FlinK KeyBy分布不均匀问题的总结思考

最新推荐文章于 2024-08-03 17:58:56 发布

burg_xun

最新推荐文章于 2024-08-03 17:58:56 发布

阅读量3.1k

点赞数 5

分类专栏： Flink 分享总结文章标签： flink

本文链接：https://blog.csdn.net/zxlp520/article/details/123785308

版权

分享总结同时被 2 个专栏收录

4 篇文章 0 订阅

订阅专栏

Flink

1 篇文章 0 订阅

订阅专栏

背景

最近公司组织架构调整，我也被调整到了数据中台组，刚好最近分配到一个需求任务，这个任务其实也很简单，就是公司的BI分析需要一个维护的统计分析数据，这部分数据由于一些历史等原因，是solr 那边做完索引的专利数据，发对应的专利消息到对应的Kafka 的一个topic 中，我们数据组这边消费消息后，做一些etl 的工作后入库，为了保证数据的实时性，我们采用了Flink 来消费Kafka的消息,我这边只要在我们的处理专利数据的sink中，新增一个逻辑处理这份数据，然后入库，最终提供给BI那边的数据使用！

代码我很快的熟悉了下流程后写完了，但是我又熟悉了整个消费流程的代码，看到有一处代码的时候我有点迷糊表示看不懂为什么这么做，最终才有了这篇博文，为了记录下这个过程

过程

show code

FlinkKafkaConsumer<SolrItem> consumer = new FlinkKafkaConsumer<>(topicNames, new SolrRecordSchema(), properties);
DataStreamSource<SolrItem> dataStreamSource = env.addSource(consumer).setParallelism(total_kafka_parallelism);
dataStreamSource.keyBy(new SolrKeySelector<>(tidbParallelism))
                .window(TumblingProcessingTimeWindows.of(Time.seconds(windowSize)))
                .apply(new SolrItemSortCollectWindowFunction())
                .addSink(new PatentSolrSink())
                .name("XXXX")

## 任务要求:
请从上面这篇讲 Flink KeyBy 分布不均的文章里，原样返回从“FlinkKafkaConsumer<SolrItem> consumer = new”开始、到“dataStreamSource.keyBy(new SolrKeySelector<>(tidbParallelism))”结束的那一段。

## 数据部分:
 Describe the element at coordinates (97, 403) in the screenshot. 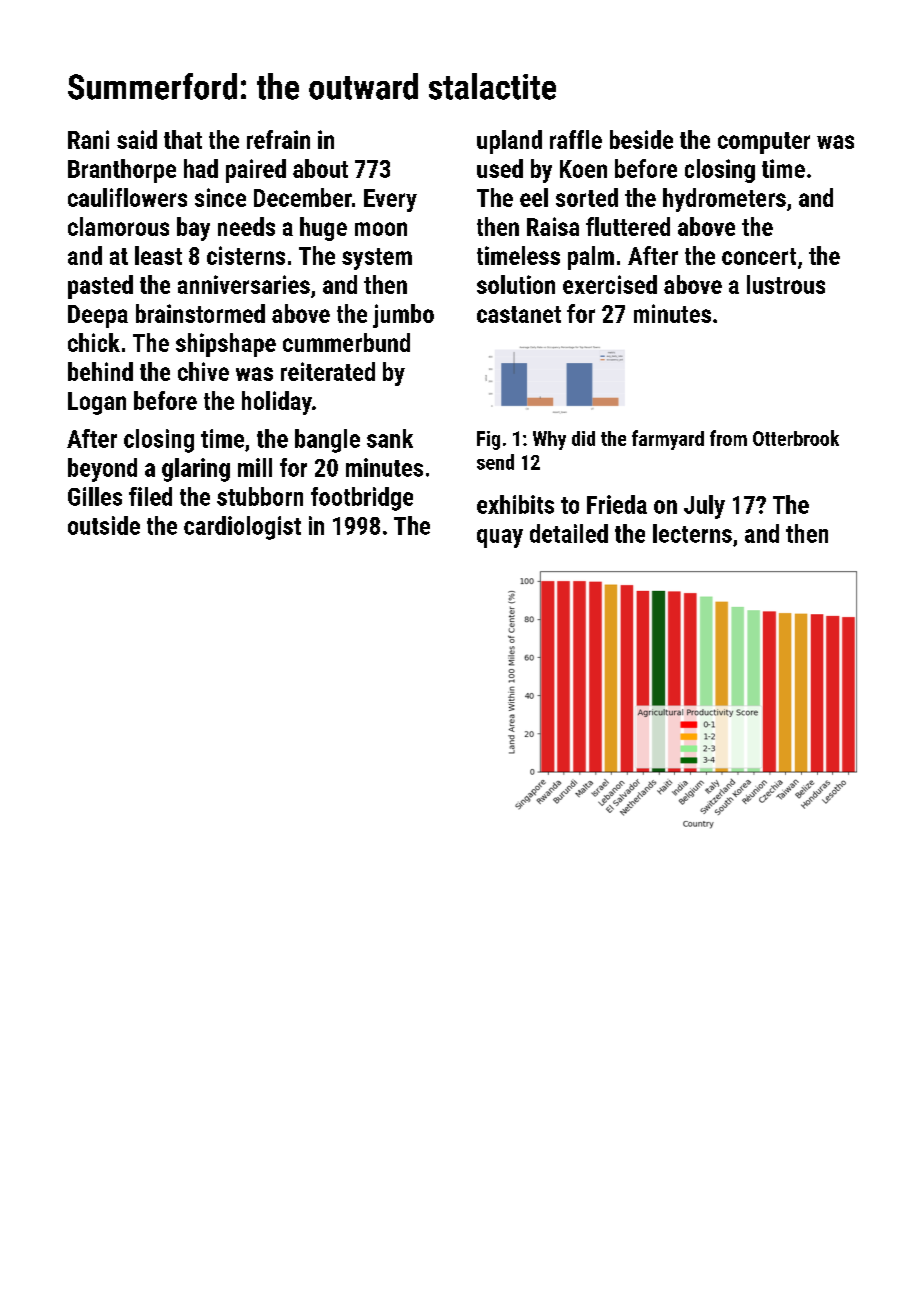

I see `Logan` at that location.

## 参考答案:
FlinkKafkaConsumer<SolrItem> consumer = new FlinkKafkaConsumer<>(topicNames, new SolrRecordSchema(), properties);
DataStreamSource<SolrItem> dataStreamSource = env.addSource(consumer).setParallelism(total_kafka_parallelism);
dataStreamSource.keyBy(new SolrKeySelector<>(tidbParallelism))